Records from a dataset:
··········

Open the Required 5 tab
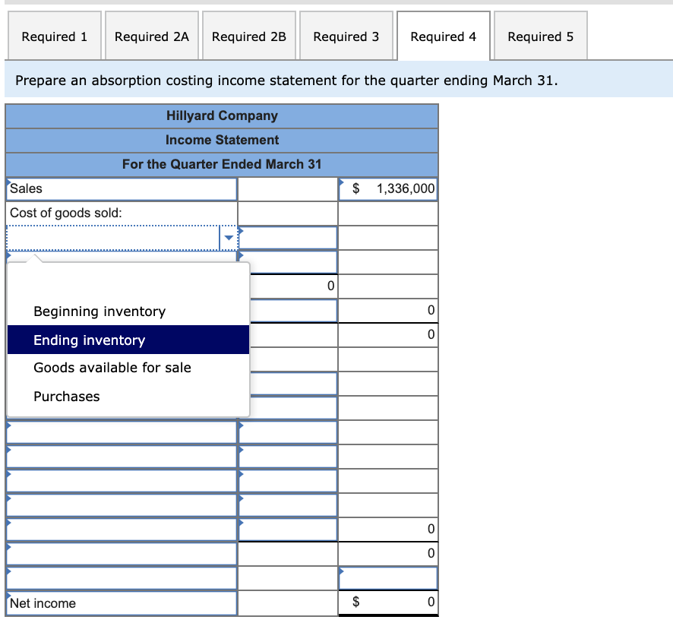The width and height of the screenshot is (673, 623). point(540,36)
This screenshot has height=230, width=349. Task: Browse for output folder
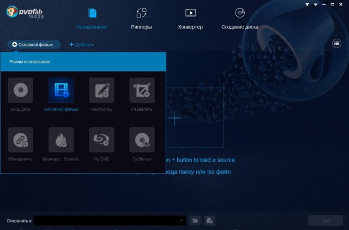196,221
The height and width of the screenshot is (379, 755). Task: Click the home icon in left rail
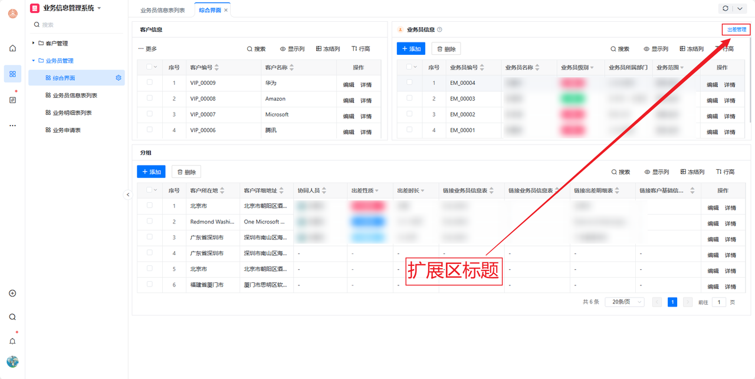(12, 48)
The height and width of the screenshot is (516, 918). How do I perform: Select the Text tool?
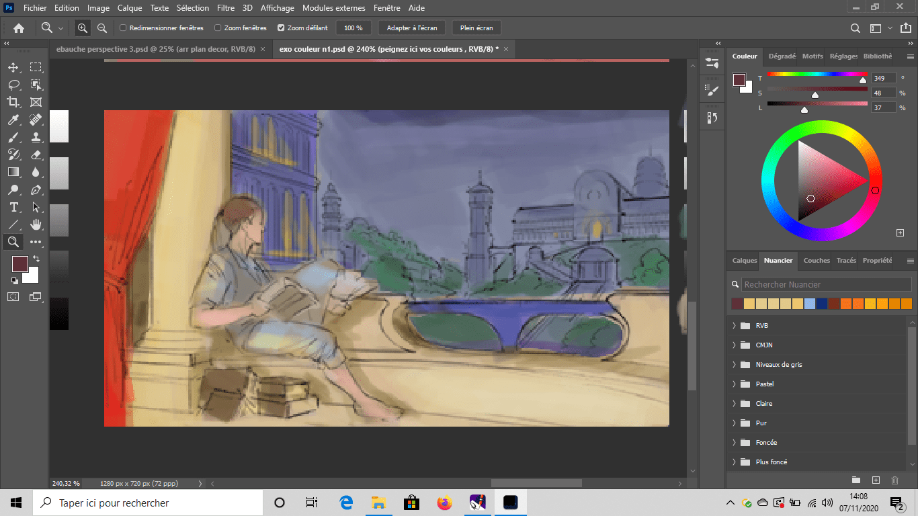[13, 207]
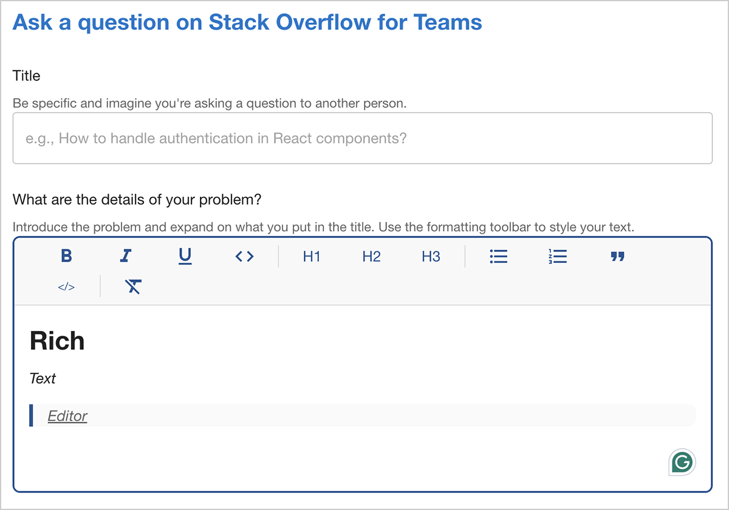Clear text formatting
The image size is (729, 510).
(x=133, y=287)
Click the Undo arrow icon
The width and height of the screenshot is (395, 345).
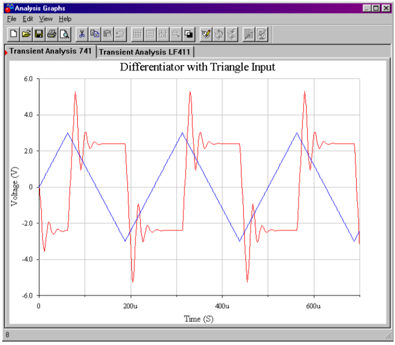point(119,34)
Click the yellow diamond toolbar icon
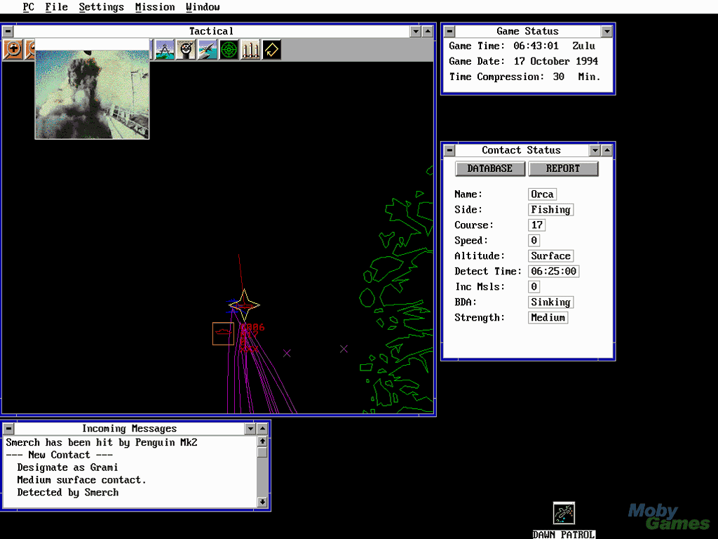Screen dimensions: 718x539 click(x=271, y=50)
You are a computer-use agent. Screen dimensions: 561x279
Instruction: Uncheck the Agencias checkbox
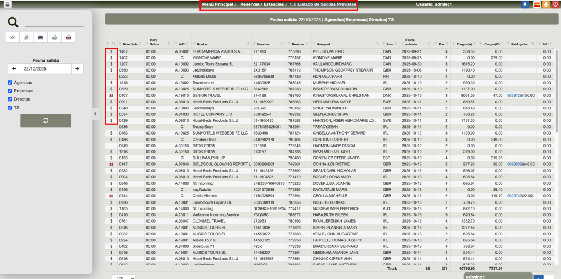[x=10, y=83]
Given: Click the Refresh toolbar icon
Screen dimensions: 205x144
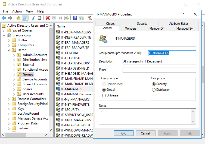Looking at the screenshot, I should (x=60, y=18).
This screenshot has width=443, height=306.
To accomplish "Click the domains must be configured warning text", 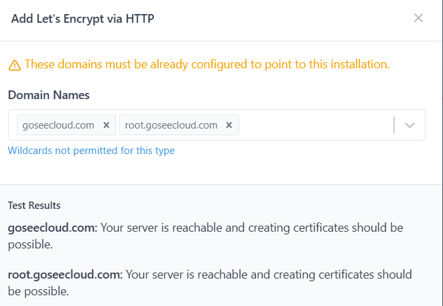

··········

What needs to be done:
Could you reproduce the records above exactly, leaving out the pictures?

Result of the exercise:
Open the Required 5 tab
The width and height of the screenshot is (673, 623). point(540,36)
This screenshot has height=230, width=349. Task: Browse for output folder
196,221
The height and width of the screenshot is (379, 755). Task: Click the home icon in left rail
(12, 48)
The height and width of the screenshot is (516, 918). How do I perform: Select the Text tool?
[13, 207]
Clear text formatting
The image size is (729, 510).
(x=133, y=287)
Click the Undo arrow icon
The width and height of the screenshot is (395, 345).
point(119,34)
Click the yellow diamond toolbar icon
Screen dimensions: 718x539 click(x=271, y=50)
You are a computer-use agent. Screen dimensions: 561x279
Instruction: Uncheck the Agencias checkbox
[x=10, y=83]
Given: Click the Refresh toolbar icon
Screen dimensions: 205x144
Looking at the screenshot, I should (x=60, y=18).
This screenshot has width=443, height=306.
To accomplish "Click the domains must be configured warning text", 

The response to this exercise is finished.